Theaters of the past, especially, in Bridgeport are indeed gone –virtually disappeared. No longer is Main Street bright with the marquees that once held our attention. Downtown Bridgeport has changed dramatically.
I can remember so vividly the Loew’s Poli with the headliner letters announcing the latest flick from Hollywood. The Palace, as it was known, was only a couple of doors down from its sister theater, the Majestic. Back then we were indeed a theatrical community.
Across the street, the Lyric and Strand theaters stood. Not far from them, the Globe for our entertainment, as well. If we walked a few blocks to Fairfield Avenue, we would find the Rivoli Theater. I remember well seeing western movies on the big screen. The Rivoli always played at least two movies, plus cartoons and a news update. For an inexpensive night of fun and entertainment, people attended the Rivoli. I still can smell the popcorn as you entered the lobby. You could have a great night out for well under a dollar.
Not far from the Rivoli, the Warner Brothers at State Street and Lafayette Boulevard also always had great movies at a decent price. The building was where Housatonic Community College stands today.
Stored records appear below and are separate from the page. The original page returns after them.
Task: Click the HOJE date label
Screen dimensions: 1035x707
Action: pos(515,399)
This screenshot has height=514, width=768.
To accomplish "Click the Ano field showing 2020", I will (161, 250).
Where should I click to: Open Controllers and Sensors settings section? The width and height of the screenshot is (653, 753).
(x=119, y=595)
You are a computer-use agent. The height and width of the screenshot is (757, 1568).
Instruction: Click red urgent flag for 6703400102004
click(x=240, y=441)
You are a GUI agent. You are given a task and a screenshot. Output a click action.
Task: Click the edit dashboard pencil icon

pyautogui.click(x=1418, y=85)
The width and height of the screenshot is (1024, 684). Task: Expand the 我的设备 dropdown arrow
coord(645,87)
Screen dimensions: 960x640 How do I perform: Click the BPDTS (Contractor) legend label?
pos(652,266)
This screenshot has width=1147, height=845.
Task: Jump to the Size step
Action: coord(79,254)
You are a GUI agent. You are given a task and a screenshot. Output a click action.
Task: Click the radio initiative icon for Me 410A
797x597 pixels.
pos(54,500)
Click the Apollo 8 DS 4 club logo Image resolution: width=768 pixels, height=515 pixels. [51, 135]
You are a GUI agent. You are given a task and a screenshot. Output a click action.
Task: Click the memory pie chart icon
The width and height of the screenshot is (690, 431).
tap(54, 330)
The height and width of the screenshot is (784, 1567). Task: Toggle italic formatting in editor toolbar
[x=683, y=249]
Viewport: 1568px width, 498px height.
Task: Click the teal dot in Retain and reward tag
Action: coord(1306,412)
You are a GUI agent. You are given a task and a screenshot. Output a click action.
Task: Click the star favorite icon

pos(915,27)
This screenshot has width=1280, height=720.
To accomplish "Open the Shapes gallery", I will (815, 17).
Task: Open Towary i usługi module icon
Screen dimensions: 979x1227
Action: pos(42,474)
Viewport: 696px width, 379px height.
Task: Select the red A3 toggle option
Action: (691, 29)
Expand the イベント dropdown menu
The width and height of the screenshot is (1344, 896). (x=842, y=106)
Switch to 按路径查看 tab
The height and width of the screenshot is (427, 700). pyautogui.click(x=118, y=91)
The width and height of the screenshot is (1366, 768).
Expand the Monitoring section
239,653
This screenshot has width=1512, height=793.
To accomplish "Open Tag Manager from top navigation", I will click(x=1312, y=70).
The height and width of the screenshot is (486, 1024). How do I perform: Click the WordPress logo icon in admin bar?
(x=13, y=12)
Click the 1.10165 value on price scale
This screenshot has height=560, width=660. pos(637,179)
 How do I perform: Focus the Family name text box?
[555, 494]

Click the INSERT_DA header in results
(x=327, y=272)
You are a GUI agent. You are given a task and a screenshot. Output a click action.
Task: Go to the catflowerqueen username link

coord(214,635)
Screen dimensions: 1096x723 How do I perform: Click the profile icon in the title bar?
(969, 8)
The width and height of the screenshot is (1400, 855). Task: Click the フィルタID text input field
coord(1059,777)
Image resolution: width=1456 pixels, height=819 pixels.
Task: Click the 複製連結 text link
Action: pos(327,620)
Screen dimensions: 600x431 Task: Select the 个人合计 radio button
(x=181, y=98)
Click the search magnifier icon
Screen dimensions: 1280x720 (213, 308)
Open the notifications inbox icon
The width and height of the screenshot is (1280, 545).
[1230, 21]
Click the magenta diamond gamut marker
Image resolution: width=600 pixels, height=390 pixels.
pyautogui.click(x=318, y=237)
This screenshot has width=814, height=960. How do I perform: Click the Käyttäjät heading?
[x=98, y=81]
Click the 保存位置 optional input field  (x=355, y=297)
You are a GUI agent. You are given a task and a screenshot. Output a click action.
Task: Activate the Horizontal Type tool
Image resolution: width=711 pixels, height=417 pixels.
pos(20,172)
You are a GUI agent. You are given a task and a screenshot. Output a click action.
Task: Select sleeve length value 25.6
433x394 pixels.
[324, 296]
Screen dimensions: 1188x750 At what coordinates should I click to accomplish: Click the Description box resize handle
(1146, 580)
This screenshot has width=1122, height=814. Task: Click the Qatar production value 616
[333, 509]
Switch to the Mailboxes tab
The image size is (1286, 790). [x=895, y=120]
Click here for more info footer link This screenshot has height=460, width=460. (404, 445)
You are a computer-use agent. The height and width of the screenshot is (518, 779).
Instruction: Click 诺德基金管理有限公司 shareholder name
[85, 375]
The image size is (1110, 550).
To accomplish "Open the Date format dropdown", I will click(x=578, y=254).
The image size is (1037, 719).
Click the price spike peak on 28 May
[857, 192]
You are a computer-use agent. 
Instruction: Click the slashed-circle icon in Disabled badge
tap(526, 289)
Located north on Main Street at one time was the Merritt Theater which unfortunately is gone now, too. A smaller theater near Main and Charles Streets, called the Rialto, gave viewers a night out, reasonably priced. The exact location was directly across from the Colony Diner which is still at its original location even today.
Several other theaters that are honorable mention are the former Highway, the Beverly, the Astor, the Hippodrome, and, of course, the Barnum on Barnum Avenue. All of these wonderful centers of fine entertainment have disappeared through the years.
Bridgeport still has theaters most of which are housed in a major complex. What we were used to has dramatically changed. Now we have more choices all under one roof –similar to a shopping center, in a sense.
The days of simplicity now have become more complex. As time progresses perhaps cable television will become more competitive or film rentals will take away business from the big conglomerates. Only time will tell.
Historically, people have to be entertained. Everyone has their favorite stars and types of films they enjoy. But looking back to the golden years of the movie industry, one thing is for sure: the forms of entertainment we seek will continue for change.
No one truly remembers the pioneers who paved the way to big screen entertainment that brought joy to the beholder. Thinking about that time period I can truthfully say I’m glad I had the good fortune to take those memories and hold them dear to my heart.